Setting aside motor skills conceived particularly for research purposes, some of the obvious differences between athletic performance and musical performance include discipline-specific task constraints, type of training undertaken in practice sessions, and the types of measurements used to assess performance. These are much different performance paradigms. An athlete running the 100 m dash is called upon to run as fast as possible to win a race. The rate at which a pianist performs a Beethoven sonata is largely determined by the composer’s tempo indication and previous norms established over the course of musical history. The kinds of strength, endurance, and coordination required are also different. Whereas an athlete’s practice session might involve a combination of cardiovascular, strength, and discipline-specific training, a pianist’s practice session is focused almost entirely on skill acquisition (Watson, 2006). Objective measures such as speed, jumping ability, or number of successful bench press repetitions might be used to quantify an athlete’s performance. Relative success in a transfer condition might be described by data-driven individual and team statistics and the outcome of a race, game, or match (Kosiewicz, 2014). While objective assessments of piano performance could involve the duration or timing of keystrokes, in practice, the interest is on the greater musical outcome or aesthetic, something not easily quantified. A musician’s movements are performed within a continuum of task constraints bounded by artistic parameters, much less frequently by the limits of human performance such as endurance or strength. Musical performance relies to a great extent on motor control. This unique framework of task and performance constraints and the combination of cognitive, sensory, and motor domains involved in music performance deserve attention in extending understanding of motor performance.
Piano keyboard as task constraint
Performing musicians, like athletes, adapt to a wide variety of constraints such as the presence and effect of spectators; interpersonal interactions characterizing both team sports and music ensembles; ever-changing performance environments/venues; and even weather, humidity affecting both the path of a fly ball in baseball and the responsiveness of a bassoonist’s bamboo reed.
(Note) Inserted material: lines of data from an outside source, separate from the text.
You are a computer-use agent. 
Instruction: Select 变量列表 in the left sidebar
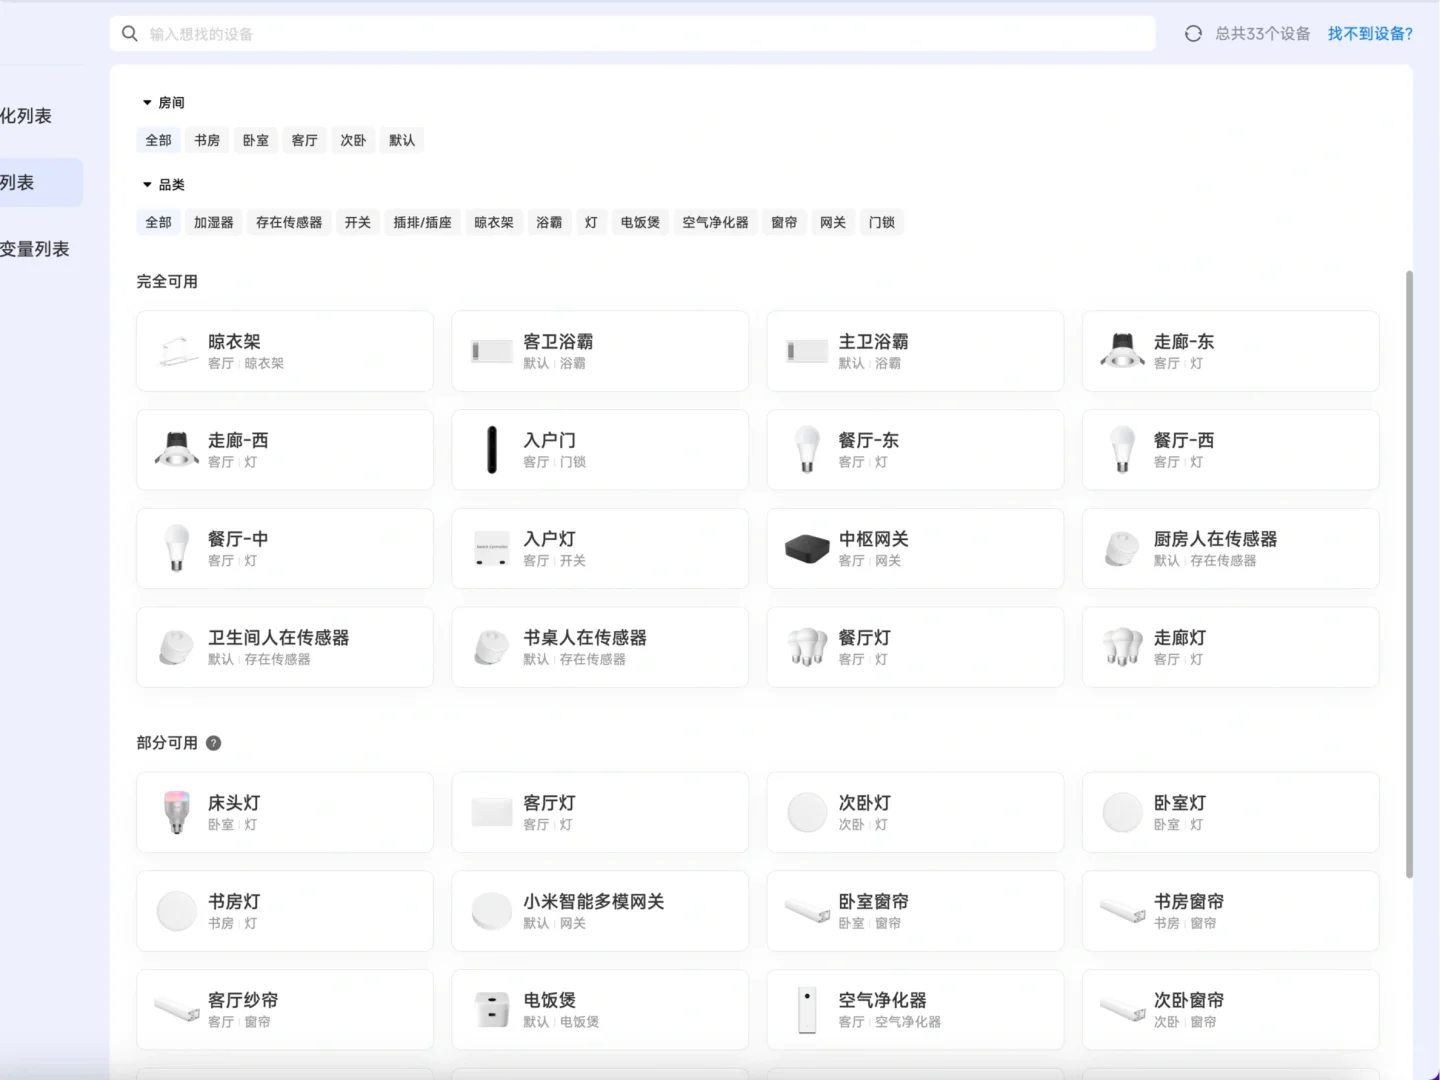point(37,249)
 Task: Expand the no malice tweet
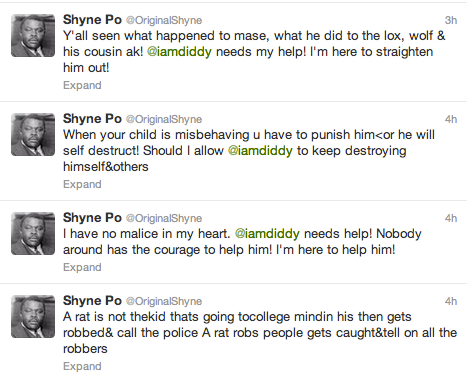pyautogui.click(x=82, y=267)
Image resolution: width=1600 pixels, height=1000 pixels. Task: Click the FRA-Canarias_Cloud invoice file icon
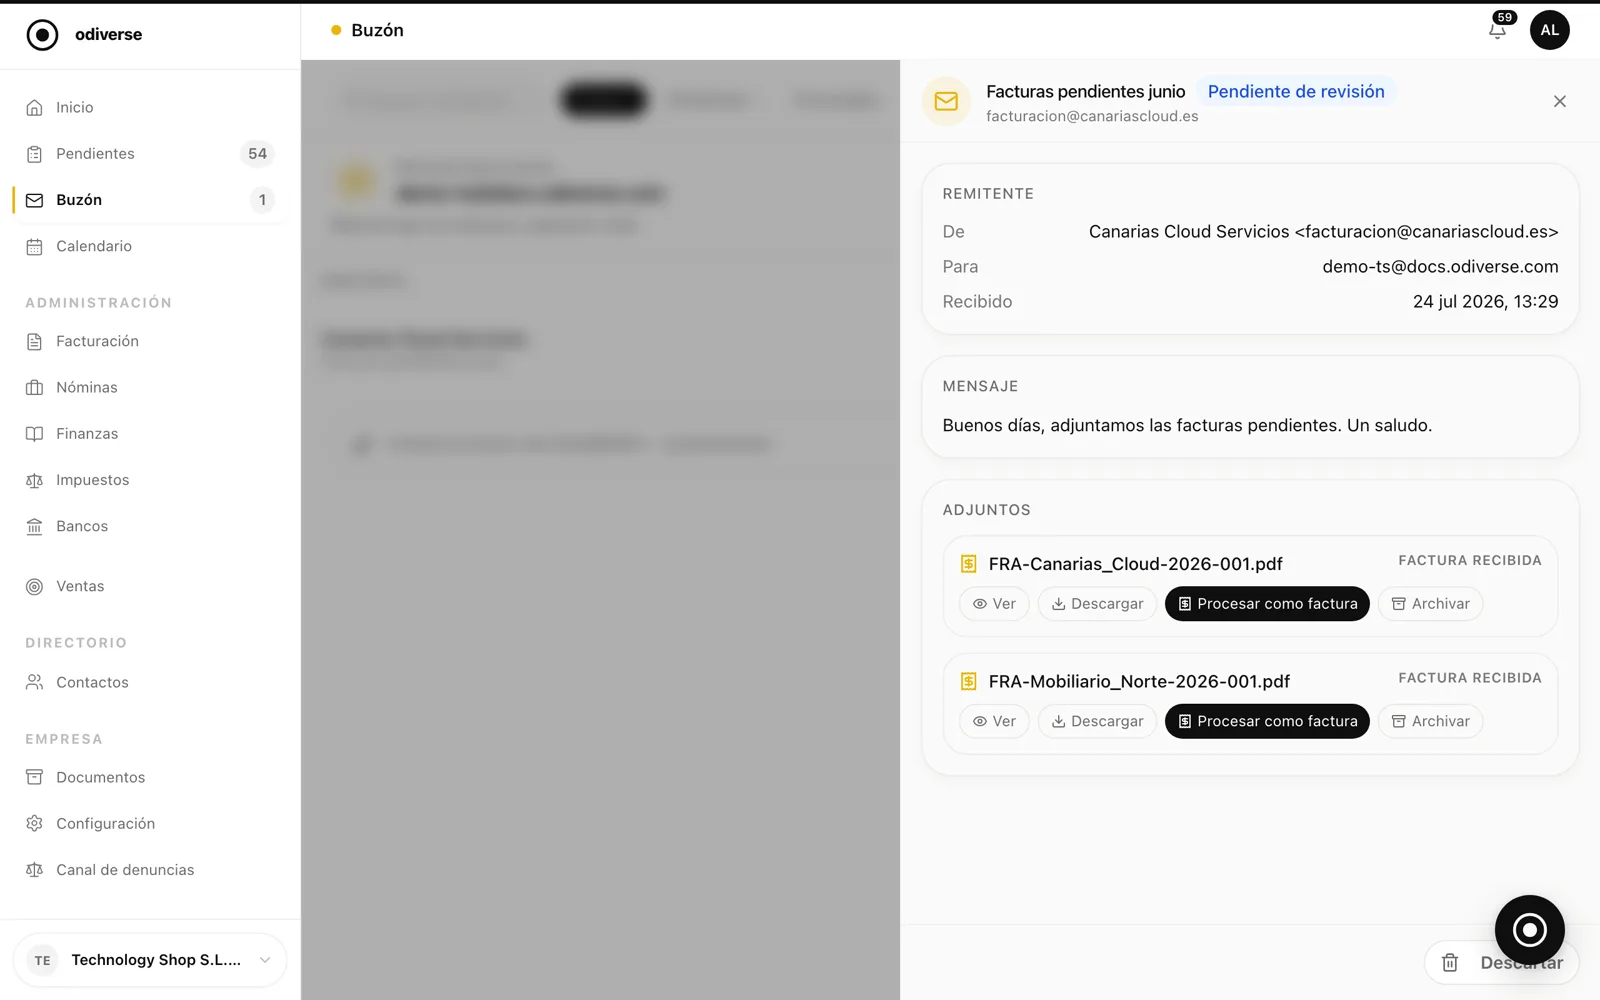pyautogui.click(x=968, y=564)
Unlike bassoonists or most other musicians, however, pianists face the additional constraint of adapting to the particular attributes of each instrument they play. A keyboard instrument is a constraint to the movement of musicians’ hand and finger movements, which in turn are of primary importance to the rhythm and structure of a musical performance. The unique attributes of each keyboard instrument include the responsiveness, evenness, and resistance of the keys; sound quality and color of the instrument in a particular room; sensitivity of the pedals; and tuning. An instrument’s responsiveness is largely determined by its action, the parts connecting the mechanical aspects of the piano key to the sound producing mechanism: hammer and strings in an acoustic instrument vs. springs and sensors in an electronic instrument (Igrec, 2013). Despite general similarities in the way that sound is produced, acoustic pianos vary in feel. For example, piano keys vary in resistance, both within the same instrument and across instruments. A common way of measuring key resistance, specifically downweight resistance, is to place increasingly heavier (gram) weights on the edge of the key until it begins to descend. Harder or softer hammers, heavier or lighter action parts that are pinned more tightly or loosely also affect how it feels to play a particular acoustic instrument.
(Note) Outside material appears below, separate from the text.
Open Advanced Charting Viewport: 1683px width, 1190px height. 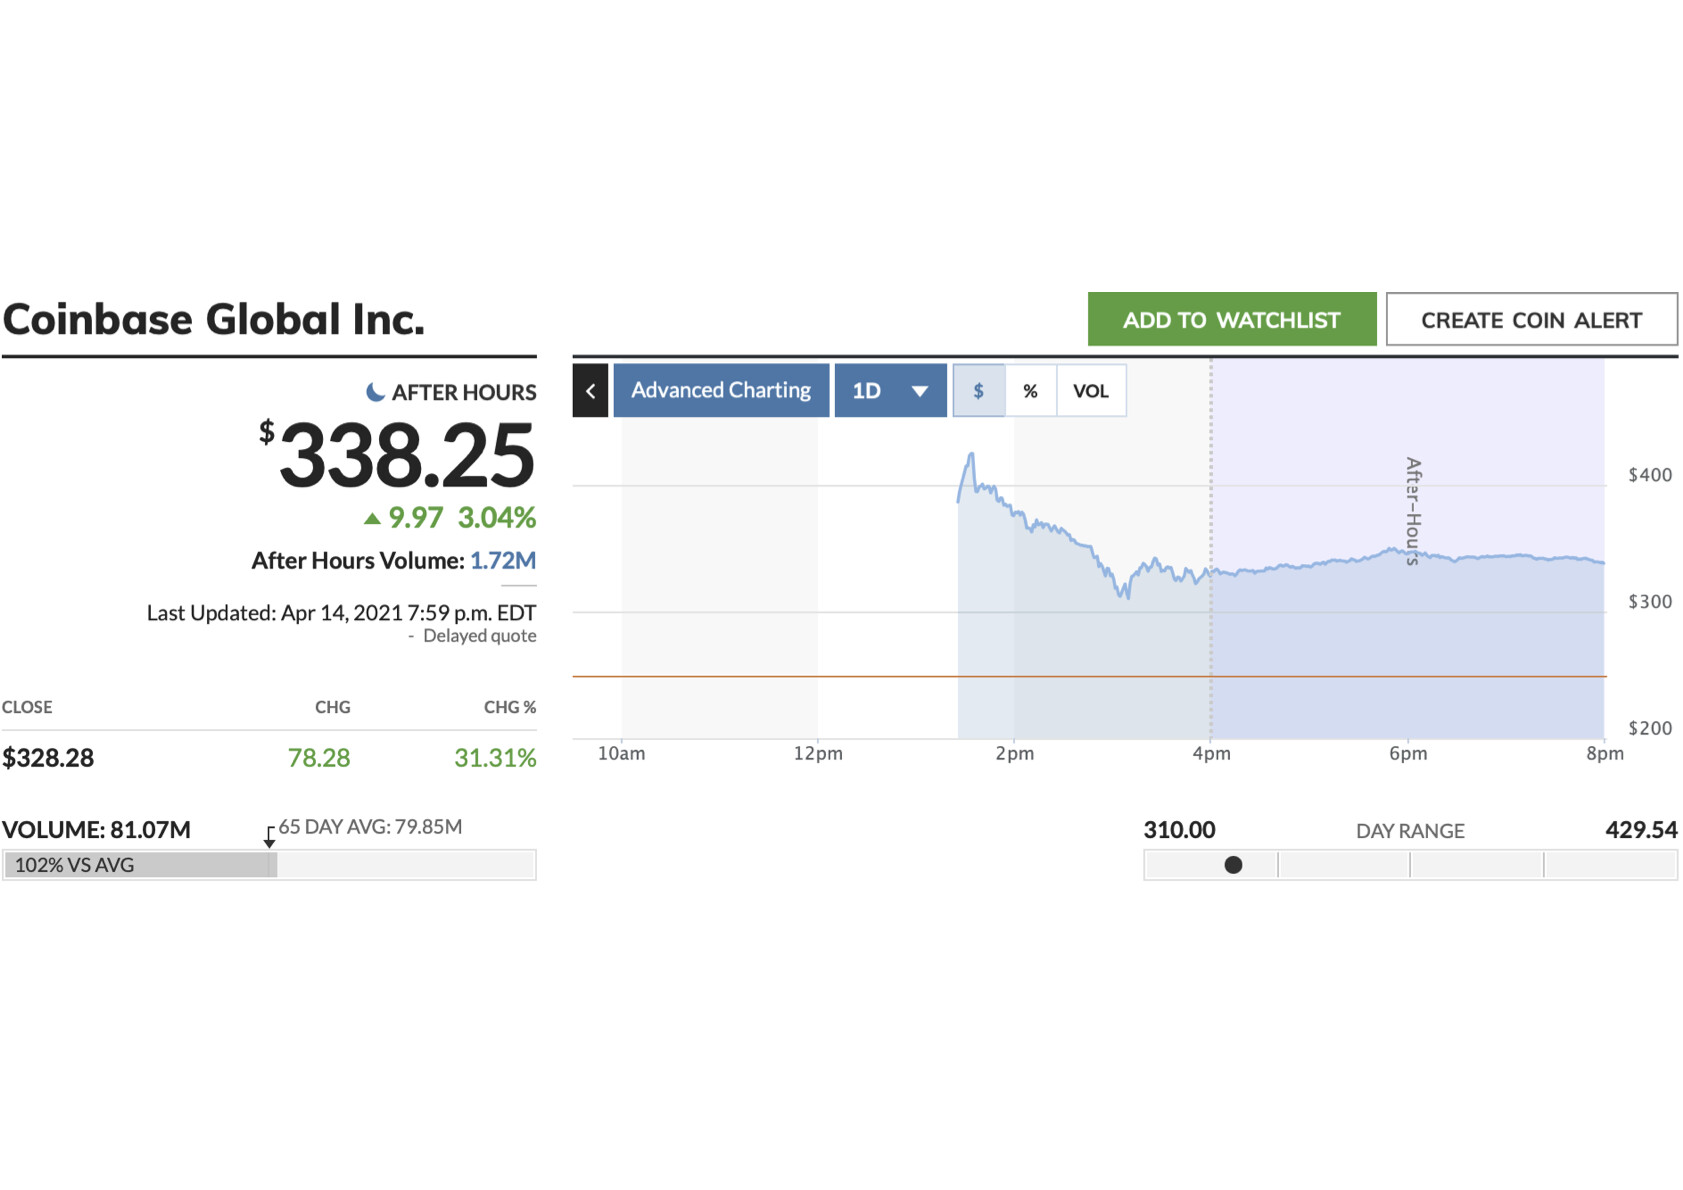721,391
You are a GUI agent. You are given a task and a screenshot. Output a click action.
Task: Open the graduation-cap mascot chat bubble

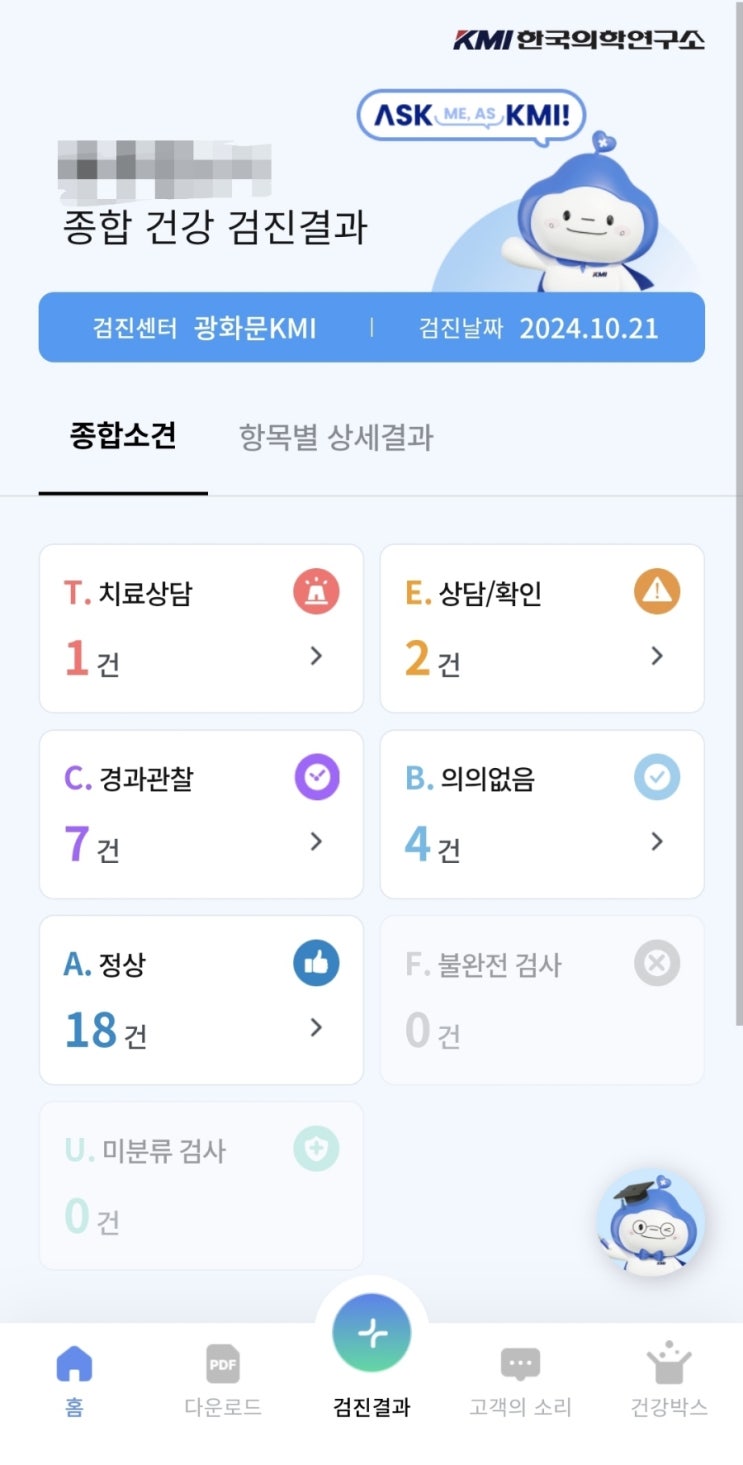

Nevertheless, there is a general commonality among acoustic instruments, a basic playing sensation that electronic instruments attempt to replicate, the length of an acoustic piano key and the lever action. Manufacturers are now producing electronic instruments built with increasingly longer keys and lever action in some cases, although no manufacturer has completely replicated the specifications typical of a grand piano. The action of an electronic instrument is typically determined by 2–3 sensors monitoring the key from initial descent to the bottom of the keybed. Often the action is regulated by a spring underneath the key, which offers a very different playing experience. Due to the different ways in which the sounds are produced, either physically (by levers and hammers hitting strings) in acoustic instruments, or via sampling in electronic instruments, the sound and “feel” of acoustic and electronic instruments are different. All of these factors influence the quality of a performance and the extent to which a pianist is able to communicate his/her musical ideas. Similarity of performance is crucial, however; the ability to achieve musical consistency across performances despite playing a variety of pianos, each with its own unique characteristics.
Pianism
Pianism, in particular, lends itself to study because of the fundamental coordination necessary to play the instrument; the intense multi-modal aspects of training; the potential for playing the piano throughout the lifespan; the possibility that piano performance relies on unique movement patterns not typically associated with other activities (abduction of the thumb, crossing of the digits, reliance on coordinating wrist, hand, and finger movements bilaterally); and the opportunity to draw comparisons to similar activities such as typing (Schmuckler & Bosman, 1997). Such comparisons could facilitate better understanding of underlying motor control processes. Seemingly similar aspects of typing and playing the piano include coordination of hand and finger movements in rapid keystrokes (Gentner, 1983; Lashley, 1951; Rumelhart & Norman, 1982); interkey timing (Mackenzie & Van Eerd, 1990; Schmuckler & Bosman, 1997); emergence of timing patterns (Rumelhart & Norman, 1982; Salthouse, 1986; van Vugt, Jabusch, & Altenmüller, 2013); and similar biomechanical constraints relating to limits of finger independence (Furuya, Tominaga, Miyazaki, & Altenmüller, 2015; Larochelle, 1984).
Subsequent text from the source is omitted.